CMA award winner and longtime Martin player Dierks Bentley has joined the ranks of artists with signature guitars with the C.F. Martin HD (herringbone dreadnought) Dierks Bentley Custom Signature Artist Edition.
The HD Dierks Bentley is wonderfully lightweight for a dreadnought because of the combination of East Indian Rosewood back and sides and Adirondack spruce top. As is normally the case with Martin guitars, the one we tried out was wonderful, and didn’t even feel like a new guitar the way so many brand new ones do; it almost played and sounded like an old Martin in terms of aging. The action was great, nice and low at the bottom frets making runs easy, but elevated just the right amount in the upper register to offer a little more resistance. The guitar was well-balanced, but wasn’t especially rich or sophisticated in tone, which was fine, as this is a guitar that seems like it would be especially good for playing country and bluegrass, the two main styles of music that Bentley is all about.
The neck of the HD Dierks Bentley is made of select hardwoods and has an ebony fingerboard. It has an ebony bridge, a bone nut and a headplate of Madagascar rosewood. It also features a mother of pearl Phoenix bird fret marker inlayed at the 12th fret, a symbol of Bentley’s hometown of Phoenix, Arizona. The tuners are Waverly and the guitar comes with a locking Geib-style case with six latches, a true traveller’s case.
Cosmetically, the coolest thing about this guitar is something that audience members will probably never notice, but something that was apparently done at Bentley’s behest. The back purfling, top inlay and rosette of the guitar are a red, white and blue herringbone pattern, befitting a guitar that is made in America as Martins have been for generations.

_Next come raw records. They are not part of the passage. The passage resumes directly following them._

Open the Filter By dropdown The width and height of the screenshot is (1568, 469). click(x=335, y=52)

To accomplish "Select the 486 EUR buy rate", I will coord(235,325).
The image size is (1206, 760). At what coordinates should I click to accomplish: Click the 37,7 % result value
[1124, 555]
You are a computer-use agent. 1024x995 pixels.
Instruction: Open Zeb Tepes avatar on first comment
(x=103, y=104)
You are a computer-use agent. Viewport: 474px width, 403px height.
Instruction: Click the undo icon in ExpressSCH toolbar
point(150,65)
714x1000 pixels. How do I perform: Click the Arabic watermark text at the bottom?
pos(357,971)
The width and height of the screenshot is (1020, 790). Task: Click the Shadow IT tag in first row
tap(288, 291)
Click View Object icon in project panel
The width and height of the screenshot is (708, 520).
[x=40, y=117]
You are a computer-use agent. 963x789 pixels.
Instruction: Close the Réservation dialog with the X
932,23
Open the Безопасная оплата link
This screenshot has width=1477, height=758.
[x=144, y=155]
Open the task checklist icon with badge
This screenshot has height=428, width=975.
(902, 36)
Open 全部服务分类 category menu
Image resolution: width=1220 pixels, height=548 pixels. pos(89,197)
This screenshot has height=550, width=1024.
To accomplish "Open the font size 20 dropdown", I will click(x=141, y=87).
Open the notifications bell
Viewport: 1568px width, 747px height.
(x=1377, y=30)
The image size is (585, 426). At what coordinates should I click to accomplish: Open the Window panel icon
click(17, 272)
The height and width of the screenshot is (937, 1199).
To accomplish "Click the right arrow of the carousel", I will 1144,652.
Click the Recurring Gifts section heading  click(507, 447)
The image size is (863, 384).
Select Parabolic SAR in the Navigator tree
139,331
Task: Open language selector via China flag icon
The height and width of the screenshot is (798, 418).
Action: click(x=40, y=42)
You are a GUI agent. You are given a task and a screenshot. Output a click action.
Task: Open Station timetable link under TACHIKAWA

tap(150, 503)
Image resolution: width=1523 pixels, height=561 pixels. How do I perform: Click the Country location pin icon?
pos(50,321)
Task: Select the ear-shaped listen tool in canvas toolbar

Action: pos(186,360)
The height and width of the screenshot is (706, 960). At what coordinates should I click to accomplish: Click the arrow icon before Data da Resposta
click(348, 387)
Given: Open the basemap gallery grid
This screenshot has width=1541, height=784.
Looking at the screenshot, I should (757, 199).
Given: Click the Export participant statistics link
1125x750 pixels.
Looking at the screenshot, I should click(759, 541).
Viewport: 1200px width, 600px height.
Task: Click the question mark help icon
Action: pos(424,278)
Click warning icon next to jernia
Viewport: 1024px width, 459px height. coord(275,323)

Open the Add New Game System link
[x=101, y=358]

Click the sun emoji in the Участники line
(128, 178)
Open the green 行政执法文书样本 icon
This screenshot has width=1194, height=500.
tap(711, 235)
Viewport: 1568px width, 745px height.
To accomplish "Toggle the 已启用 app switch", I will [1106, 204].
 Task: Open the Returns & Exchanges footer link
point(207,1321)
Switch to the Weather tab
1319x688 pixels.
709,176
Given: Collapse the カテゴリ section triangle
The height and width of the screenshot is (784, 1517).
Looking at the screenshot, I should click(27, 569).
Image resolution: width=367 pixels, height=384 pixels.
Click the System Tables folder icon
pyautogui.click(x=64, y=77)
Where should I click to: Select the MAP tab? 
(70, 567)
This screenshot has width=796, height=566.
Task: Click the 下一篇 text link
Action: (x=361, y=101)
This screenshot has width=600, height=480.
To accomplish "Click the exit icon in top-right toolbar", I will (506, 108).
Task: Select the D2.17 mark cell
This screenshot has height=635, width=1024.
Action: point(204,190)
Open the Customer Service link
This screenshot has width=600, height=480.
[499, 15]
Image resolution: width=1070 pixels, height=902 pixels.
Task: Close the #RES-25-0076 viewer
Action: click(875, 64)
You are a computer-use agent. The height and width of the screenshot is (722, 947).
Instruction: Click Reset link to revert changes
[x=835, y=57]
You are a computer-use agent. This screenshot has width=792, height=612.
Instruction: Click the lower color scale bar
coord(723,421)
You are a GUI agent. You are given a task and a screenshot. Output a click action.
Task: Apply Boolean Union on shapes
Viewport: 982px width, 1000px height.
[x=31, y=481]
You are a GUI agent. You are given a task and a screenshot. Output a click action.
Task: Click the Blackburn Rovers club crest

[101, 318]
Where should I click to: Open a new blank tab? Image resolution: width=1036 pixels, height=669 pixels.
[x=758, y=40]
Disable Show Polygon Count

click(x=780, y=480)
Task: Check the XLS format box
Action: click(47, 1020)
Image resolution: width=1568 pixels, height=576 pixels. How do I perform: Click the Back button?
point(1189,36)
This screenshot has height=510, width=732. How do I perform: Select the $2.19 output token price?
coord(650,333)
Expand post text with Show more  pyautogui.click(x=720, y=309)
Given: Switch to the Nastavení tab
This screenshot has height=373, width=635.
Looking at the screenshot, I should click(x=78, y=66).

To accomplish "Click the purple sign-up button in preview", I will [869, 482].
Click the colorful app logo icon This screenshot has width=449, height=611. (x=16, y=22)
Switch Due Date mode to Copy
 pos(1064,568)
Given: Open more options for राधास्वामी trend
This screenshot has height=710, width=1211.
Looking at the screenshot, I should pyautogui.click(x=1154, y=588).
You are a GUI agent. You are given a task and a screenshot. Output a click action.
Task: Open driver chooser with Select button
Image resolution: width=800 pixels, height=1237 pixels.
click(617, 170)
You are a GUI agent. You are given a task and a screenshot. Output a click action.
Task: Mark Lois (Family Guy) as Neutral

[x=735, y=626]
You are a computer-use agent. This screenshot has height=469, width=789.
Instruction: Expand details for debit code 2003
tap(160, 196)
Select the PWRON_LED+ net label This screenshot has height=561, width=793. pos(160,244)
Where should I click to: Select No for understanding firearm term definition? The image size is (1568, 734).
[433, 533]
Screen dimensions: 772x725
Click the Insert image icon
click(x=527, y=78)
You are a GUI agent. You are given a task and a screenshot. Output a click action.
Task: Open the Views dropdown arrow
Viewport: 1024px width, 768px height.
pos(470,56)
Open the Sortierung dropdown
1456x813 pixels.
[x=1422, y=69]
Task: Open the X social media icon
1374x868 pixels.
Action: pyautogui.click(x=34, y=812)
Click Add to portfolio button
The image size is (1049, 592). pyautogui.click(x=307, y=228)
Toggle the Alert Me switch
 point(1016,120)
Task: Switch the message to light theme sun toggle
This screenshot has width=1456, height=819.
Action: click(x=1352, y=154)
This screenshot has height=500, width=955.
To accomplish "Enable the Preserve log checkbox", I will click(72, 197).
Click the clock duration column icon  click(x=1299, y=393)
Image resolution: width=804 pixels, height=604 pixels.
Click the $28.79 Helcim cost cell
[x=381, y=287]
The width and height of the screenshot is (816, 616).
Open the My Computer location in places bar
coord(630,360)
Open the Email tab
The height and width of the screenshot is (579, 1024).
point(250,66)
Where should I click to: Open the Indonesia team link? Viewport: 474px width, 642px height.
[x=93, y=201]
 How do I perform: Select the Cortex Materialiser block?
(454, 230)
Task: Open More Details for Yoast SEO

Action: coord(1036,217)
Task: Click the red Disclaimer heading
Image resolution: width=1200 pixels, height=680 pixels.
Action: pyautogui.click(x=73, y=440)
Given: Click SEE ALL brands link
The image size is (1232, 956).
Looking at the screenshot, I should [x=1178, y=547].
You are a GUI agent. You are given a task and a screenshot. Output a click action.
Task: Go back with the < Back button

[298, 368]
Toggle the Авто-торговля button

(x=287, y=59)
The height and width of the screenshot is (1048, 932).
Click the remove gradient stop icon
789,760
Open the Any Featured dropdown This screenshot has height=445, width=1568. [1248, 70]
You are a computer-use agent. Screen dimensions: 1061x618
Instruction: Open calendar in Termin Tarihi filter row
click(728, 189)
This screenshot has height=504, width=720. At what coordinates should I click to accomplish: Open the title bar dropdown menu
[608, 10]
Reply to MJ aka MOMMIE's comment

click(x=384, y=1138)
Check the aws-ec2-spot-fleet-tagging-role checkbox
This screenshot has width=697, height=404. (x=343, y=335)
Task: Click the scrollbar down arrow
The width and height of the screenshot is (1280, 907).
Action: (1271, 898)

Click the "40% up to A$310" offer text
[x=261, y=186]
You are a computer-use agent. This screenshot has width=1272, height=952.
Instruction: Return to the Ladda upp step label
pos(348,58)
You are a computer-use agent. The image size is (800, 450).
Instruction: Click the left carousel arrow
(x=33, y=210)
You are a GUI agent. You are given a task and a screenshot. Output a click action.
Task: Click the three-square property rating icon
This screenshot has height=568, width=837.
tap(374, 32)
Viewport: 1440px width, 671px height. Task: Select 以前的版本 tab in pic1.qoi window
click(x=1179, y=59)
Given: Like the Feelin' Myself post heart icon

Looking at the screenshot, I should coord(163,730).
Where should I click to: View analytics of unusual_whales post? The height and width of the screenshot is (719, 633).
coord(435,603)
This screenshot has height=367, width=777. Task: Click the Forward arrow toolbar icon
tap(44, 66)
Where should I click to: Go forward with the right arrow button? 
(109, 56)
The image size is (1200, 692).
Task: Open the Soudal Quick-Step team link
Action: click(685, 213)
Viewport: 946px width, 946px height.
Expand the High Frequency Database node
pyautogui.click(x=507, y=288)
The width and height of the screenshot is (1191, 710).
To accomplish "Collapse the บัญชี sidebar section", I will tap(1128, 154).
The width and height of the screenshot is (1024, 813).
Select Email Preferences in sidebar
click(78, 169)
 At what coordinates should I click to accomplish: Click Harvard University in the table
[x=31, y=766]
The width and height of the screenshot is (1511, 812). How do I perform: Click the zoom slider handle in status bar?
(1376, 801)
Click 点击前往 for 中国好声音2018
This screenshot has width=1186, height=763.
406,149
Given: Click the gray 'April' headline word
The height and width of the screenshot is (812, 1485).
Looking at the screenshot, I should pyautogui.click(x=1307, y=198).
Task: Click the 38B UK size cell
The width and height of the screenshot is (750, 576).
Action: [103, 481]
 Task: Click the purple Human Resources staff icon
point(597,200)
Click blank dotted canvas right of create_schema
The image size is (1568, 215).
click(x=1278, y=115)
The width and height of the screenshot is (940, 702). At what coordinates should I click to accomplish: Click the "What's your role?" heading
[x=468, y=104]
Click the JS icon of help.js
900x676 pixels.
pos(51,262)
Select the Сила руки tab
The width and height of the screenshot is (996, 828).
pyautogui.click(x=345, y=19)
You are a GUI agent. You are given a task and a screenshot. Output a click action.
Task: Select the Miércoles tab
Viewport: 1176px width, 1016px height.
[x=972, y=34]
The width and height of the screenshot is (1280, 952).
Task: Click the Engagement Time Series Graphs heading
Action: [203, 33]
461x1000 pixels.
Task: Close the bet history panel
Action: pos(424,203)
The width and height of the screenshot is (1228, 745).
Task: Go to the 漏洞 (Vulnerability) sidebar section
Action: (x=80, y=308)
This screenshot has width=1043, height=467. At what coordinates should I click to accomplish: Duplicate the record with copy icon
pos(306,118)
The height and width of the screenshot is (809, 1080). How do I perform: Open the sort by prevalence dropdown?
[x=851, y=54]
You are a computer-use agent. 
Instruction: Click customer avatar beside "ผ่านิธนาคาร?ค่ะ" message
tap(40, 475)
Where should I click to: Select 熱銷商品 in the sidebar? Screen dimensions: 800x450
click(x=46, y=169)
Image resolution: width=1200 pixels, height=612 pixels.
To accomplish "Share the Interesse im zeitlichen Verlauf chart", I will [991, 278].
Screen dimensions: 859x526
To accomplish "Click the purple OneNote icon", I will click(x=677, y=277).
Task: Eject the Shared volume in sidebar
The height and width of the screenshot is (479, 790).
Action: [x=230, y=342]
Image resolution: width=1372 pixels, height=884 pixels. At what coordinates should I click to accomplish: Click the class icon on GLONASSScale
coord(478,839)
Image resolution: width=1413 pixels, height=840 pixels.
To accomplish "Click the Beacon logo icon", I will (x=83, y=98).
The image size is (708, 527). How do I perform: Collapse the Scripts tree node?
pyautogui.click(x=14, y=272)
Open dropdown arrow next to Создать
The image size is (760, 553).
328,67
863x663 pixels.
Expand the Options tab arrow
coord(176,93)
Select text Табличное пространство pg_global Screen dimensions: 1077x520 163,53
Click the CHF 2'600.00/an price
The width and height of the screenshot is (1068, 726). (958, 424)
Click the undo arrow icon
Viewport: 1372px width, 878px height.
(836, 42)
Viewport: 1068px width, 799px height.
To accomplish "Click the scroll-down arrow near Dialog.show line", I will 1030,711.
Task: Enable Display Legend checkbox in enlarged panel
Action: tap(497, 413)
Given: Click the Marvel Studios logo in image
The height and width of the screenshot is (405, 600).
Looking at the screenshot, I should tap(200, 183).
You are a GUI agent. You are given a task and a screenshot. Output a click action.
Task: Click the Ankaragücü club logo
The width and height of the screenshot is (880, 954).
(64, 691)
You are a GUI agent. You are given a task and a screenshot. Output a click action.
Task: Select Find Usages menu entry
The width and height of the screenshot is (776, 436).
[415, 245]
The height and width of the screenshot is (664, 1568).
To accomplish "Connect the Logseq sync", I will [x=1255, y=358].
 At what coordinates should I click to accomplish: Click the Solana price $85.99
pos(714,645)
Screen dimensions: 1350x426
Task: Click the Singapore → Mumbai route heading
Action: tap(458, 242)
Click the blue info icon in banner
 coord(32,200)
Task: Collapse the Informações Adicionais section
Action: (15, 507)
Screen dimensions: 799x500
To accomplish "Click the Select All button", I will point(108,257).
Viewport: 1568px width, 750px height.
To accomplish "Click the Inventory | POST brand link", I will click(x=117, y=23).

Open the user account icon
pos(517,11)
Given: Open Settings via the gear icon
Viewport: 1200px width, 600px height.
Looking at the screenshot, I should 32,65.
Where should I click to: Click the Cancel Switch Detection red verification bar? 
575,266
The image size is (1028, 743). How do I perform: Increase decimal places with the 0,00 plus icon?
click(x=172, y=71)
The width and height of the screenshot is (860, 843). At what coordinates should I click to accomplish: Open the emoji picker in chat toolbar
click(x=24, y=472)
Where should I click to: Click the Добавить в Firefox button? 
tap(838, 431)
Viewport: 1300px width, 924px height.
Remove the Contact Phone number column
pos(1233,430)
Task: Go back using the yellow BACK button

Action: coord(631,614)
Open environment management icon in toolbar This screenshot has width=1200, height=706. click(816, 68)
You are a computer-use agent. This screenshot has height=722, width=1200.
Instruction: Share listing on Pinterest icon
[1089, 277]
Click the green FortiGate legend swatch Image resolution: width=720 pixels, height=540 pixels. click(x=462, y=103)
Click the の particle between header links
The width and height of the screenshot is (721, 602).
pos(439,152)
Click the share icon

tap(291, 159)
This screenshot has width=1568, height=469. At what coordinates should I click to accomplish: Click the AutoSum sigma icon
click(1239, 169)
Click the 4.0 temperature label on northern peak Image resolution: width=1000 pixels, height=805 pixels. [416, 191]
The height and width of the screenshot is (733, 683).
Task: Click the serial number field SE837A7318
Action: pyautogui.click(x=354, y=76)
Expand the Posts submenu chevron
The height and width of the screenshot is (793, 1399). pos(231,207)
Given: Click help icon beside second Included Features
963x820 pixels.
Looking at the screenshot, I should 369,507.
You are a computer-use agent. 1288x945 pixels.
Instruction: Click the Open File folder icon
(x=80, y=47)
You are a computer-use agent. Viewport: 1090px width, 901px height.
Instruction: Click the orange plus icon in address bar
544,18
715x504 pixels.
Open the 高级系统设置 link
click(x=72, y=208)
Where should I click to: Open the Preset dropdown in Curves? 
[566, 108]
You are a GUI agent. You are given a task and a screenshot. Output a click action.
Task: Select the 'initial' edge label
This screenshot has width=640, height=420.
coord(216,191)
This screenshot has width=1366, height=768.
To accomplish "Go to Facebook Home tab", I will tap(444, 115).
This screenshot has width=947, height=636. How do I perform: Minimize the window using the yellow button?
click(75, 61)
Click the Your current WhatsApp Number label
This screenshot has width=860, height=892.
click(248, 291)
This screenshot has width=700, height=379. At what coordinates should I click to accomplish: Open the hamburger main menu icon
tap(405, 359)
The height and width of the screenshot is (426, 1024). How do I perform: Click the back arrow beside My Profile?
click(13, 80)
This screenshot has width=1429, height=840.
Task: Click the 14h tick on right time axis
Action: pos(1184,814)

The HD Dierks Bentley is a real player’s guitar, not an axe that will want to sit on a stand somewhere. It just has that feel, like it’s begging to get tuned up and played whether it’s on a stage or in a circle jerk. Martin has, once again, figured out how to make a guitar that really feels like something its namesake artist would use. Suggested retail for this guitar is $4,999 with a MAP of $3,999. Check one out; even if you can’t buy it, you won’t want to stop playing it.